Required work: Lines outside the range are not wanted. Give again exactly the lines between the line holding "Image resolution: width=1280" and the line holding "Image resolution: width=1389", inclusive, from the listing below.

== == ==

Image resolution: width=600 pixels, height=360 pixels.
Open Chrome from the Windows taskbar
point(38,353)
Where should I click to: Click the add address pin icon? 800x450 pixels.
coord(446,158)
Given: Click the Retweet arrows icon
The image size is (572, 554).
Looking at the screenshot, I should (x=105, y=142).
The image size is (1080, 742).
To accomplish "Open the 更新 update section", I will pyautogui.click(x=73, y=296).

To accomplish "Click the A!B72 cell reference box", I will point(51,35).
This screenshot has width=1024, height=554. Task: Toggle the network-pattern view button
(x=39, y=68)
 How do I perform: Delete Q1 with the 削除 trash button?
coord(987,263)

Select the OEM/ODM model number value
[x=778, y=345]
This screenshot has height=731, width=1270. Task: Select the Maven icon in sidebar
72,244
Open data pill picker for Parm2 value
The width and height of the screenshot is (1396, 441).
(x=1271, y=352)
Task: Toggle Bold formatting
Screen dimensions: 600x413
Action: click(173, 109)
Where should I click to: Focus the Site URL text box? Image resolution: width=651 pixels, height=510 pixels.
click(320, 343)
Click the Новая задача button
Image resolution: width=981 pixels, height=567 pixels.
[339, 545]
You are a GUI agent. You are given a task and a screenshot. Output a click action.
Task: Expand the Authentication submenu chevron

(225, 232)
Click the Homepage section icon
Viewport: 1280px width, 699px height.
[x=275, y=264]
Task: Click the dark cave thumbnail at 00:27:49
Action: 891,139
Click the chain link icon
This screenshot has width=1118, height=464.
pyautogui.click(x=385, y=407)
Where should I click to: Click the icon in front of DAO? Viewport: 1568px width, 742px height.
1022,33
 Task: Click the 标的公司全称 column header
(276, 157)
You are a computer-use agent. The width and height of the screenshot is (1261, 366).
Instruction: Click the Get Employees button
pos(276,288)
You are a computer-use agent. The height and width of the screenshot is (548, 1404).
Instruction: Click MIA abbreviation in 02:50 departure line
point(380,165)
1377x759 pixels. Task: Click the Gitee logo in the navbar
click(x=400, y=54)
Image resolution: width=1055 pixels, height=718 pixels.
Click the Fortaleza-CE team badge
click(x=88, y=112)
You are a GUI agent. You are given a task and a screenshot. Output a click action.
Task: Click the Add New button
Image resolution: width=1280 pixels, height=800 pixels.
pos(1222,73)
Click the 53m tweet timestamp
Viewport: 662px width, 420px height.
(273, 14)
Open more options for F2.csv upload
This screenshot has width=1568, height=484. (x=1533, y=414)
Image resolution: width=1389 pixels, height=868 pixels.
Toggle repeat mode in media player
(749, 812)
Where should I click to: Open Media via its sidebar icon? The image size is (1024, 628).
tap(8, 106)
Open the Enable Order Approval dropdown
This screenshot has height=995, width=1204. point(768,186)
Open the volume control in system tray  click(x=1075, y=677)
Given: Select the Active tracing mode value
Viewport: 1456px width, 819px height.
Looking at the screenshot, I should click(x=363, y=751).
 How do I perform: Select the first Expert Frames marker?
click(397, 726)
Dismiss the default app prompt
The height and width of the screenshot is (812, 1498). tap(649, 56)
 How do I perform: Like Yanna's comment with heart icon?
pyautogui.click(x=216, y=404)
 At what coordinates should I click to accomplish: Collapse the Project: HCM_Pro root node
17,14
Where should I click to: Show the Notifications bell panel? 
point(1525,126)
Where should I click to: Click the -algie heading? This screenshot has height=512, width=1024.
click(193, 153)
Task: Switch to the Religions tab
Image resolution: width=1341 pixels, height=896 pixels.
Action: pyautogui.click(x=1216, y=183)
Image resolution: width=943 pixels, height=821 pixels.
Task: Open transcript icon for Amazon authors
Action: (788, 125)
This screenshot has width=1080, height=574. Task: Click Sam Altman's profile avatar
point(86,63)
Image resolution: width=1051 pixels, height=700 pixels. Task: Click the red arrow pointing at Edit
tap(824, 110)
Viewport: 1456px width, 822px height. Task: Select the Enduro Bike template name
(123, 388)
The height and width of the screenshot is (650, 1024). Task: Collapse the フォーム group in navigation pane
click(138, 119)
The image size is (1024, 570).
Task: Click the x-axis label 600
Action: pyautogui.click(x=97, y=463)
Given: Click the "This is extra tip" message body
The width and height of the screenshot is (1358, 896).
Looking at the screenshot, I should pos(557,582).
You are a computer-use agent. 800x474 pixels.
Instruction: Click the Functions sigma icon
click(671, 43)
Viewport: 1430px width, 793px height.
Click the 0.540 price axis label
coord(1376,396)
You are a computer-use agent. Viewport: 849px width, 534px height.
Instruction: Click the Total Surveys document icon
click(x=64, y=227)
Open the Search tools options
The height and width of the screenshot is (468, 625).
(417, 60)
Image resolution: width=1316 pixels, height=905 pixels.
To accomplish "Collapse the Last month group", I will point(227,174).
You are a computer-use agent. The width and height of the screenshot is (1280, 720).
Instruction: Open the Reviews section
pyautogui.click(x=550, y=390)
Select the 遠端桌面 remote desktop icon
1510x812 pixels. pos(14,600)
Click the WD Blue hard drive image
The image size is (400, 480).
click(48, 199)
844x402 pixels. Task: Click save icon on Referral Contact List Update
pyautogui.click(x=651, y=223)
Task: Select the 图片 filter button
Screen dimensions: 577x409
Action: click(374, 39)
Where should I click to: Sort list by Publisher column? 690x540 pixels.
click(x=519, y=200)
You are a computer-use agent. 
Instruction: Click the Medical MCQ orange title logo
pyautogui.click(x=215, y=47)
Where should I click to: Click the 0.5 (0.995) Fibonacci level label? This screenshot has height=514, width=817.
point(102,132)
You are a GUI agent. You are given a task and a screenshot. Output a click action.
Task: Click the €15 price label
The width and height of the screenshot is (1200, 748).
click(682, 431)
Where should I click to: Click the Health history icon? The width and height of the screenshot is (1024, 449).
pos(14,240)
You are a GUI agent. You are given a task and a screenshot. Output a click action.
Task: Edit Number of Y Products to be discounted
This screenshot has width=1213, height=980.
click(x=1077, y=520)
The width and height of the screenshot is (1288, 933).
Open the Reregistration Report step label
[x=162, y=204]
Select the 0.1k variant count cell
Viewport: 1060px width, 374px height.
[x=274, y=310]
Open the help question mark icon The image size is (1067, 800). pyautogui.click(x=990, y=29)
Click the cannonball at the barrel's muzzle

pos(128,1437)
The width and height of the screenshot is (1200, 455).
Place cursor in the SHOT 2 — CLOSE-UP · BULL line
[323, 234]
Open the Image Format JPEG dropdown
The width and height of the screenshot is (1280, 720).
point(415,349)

== == ==

Result of this exercise:
Image resolution: width=1280 pixels, height=800 pixels.
pos(1222,73)
Click the 53m tweet timestamp
Viewport: 662px width, 420px height.
(273, 14)
Open more options for F2.csv upload
This screenshot has width=1568, height=484. (x=1533, y=414)
Image resolution: width=1389 pixels, height=868 pixels.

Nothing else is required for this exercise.